** start of SUPPLIED PASSAGE **
According to the invention, the lower surface 146 of the contact member 14 comprises at least a couple 143 of lower contacts 144′, 144″ (five couples 143 are illustrated in the example of FIG. 6).

According to the invention, the lower contacts 144′, 144″ are arranged so that one lower contact of the couple 143 faces a drive electrode (e.g. the drive electrode C′d in FIG. 8) and the other lower contact of the couple faces a non-adjacent sense electrode, (e.g. the sense electrode C″s in FIG. 8).

In this context, a sense electrode non-adjacent with a drive electrode is a sense electrode not forming with this drive electrode a touch pixel as discussed here above. On the contrary, this context, a sense electrode adjacent with a drive electrode is a sense electrode forming with this drive electrode a touch pixel as discussed here above, i.e. a mutual capacitance whose value is sensed by the capacitive touch device so as to detect a touch.

In other words, a sense electrode non-adjacent with a drive electrode is a sense electrode not belonging on the same horizontal line (drive conductive line) or vertical line (sense conductive line) of the drive electrode.

In the embodiment of FIG. 5, the upper surface 140 of the contact member 14 comprises also one or more upper contacts 141. In the embodiment of FIG. 5, each upper contact 141 is associated with a couple 143 of lower contacts 144′, 144″ on the opposed surface.

The upper and lower contacts of the contact member 14 are (at least partially) conductive.

Although in FIGS. 5 and 6, upper and lower contacts of the contact member 14 have been illustrated by circles, this is not limitative and they can have any other shape, including e.g. squared, rectangular or polygonal shape. Moreover, it is not necessary that upper and lower contacts of the contact member 14 have all the same size.
** end of SUPPLIED PASSAGE **
*STATED EXERCISE*
State whether each statement below agrees with the passage on the contact member, answering yes or no and quoting the deciding words of the passage. 1. Five couples of lower contacts are illustrated in FIG. 6. 2. The upper and lower contacts of the contact member must be circular. 3. All upper and lower contacts of the contact member must have the same size. The data that follow come from a separate source.
** start of AVAILABLE DATA **
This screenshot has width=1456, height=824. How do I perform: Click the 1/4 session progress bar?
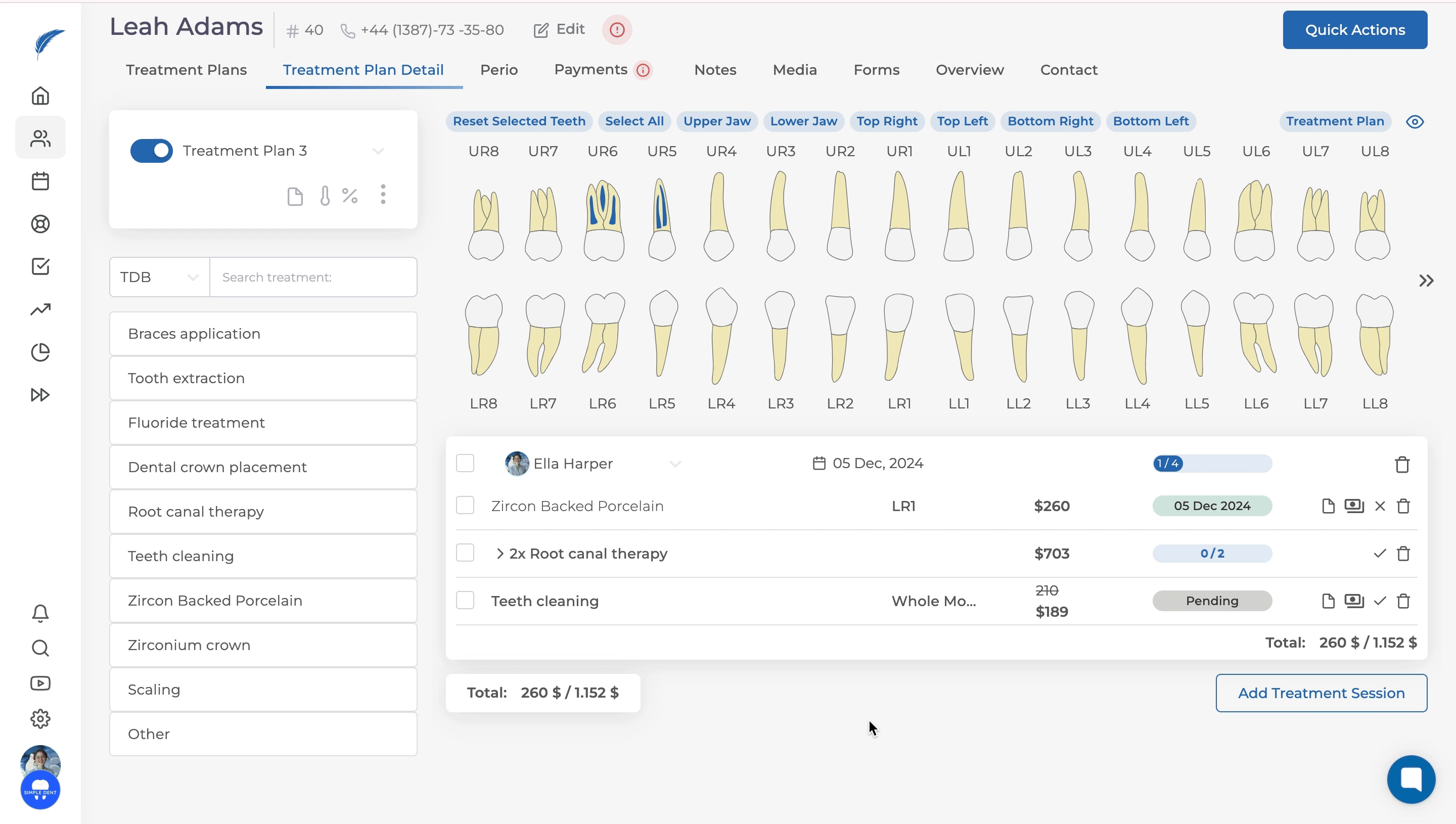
** end of AVAILABLE DATA **
*RESULT*
1. Yes: "five couples 143 are illustrated in the example of FIG. 6"
2. No: "this is not limitative and they can have any other shape"
3. No: "it is not necessary that upper and lower contacts of the contact member 14 have all the same size"